Wednesday, August 8th, 2001
I haven’t forgotten…
Hello, hello. I’m late again! It’s way past my two-month target for updates to the Hot News Space. Apologies for having forgotten you for a while. I feel as guilty as a child who hasn’t completed homework on time.
I’ve been at home, that is, in Australia since June 25th and will be here for another two weeks: an amazing record in my recent history. It was meant to be a time to rest and recuperate before my Reading Magic book tour in the USA in September but somehow the e-mails kept coming, work kept arriving, the phone kept ringing, I kept travelling to events that kept happening in Tamworth, Sydney, Brisbane, Canberra, Perth and right here in Adelaide, my parents kept relying on me, and Chloe kept needing me during her relationship break-up (which is all I’m allowed to say) and then there was Malcolm who keeps on loving my cooking, so I’m sort of looking forward to being on the road again, much though I love being loved and needed!
Since I last wrote I have twice expected my father (Wilfrid Gordon MacDonald Partridge) to die overnight but he hasn’t, and today when I asked him if he liked the flowers I’d bought for his 89th birthday last week he said, with his blue eyes wide open and his sweet Dad-smile: “Beautiful!” This from a man who rarely says a word, who is bedridden, and whose eyes are now usually closed, even when I’m feeding him. It was very exciting and made me wildly happy. I sing him songs and do clapping rhymes with him, and move his arms in time to rhythmic chants that I make up on the spot such as: “You’re my dad, you’re my dad, you’re the best I ever had!” And: “Mr. P., Mr. P., I love you, and you love ME!” We have a noisy, lively time together, even it’s only me being lively.
My mum is at the interesting stage of asking the same question several times per visit which means I get to tell my good news many times over, every day.
Chloe is hanging there, loving her teaching course and doing fabulously so far. Must be in the genes. Of course she might well have original talent but it’s unlikely, given her parents and other ancestors! In the usual manner of Australians I’m down-playing my pride as a parent. She’s great.
Malcolm loves his job so much – he lectures in drama at Flinders University – that he keeps putting off his retirement. It was to have been June last year but now looks as if it will be December 2003. I suspect that he knows I want a resident slave and is too scared to retire in case I work him to death.

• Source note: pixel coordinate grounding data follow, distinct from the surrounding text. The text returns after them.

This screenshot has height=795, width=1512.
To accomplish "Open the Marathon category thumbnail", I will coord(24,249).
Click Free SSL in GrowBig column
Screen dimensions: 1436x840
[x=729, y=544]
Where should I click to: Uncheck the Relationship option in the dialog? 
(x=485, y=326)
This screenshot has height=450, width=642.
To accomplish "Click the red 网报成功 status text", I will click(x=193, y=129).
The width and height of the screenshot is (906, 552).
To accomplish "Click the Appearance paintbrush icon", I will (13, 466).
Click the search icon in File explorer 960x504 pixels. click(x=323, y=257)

I’ve done no writing for about six months, and what a joy it’s been. As you know, I detest writing picture books because it’s so easy to do badly and so hard to do well. I’ll get back into it next year, if the spirit is willing. My new picture book: The Magic Hat (written ages ago, thank heaven) comes out early next year, in Australia first, then in the USA. It’s illustrated by Tricia Tusa from the USA and has a very English feel to it although neither of us is English in any way. We hope you’ll adore it.
Reading Magic has been wonderfully received in Australia. It was reprinted within two months, much to my joy, and remained on Sydney’s best selling list for nine weeks. If it reaches sales of such-and-such by May next year I’m taking my agent Jenny Darling on holiday to Broome as a thank you for all her work, so for her sake please spread the word about this essential book for parents of children aged 0-5. Hah. It’s a perfect present for a new mum or dad (says she, without shame) since most of a child’s brain development happens in the very first year of life. Scary!
Heaps of love to you all, young and old and those in between – like me.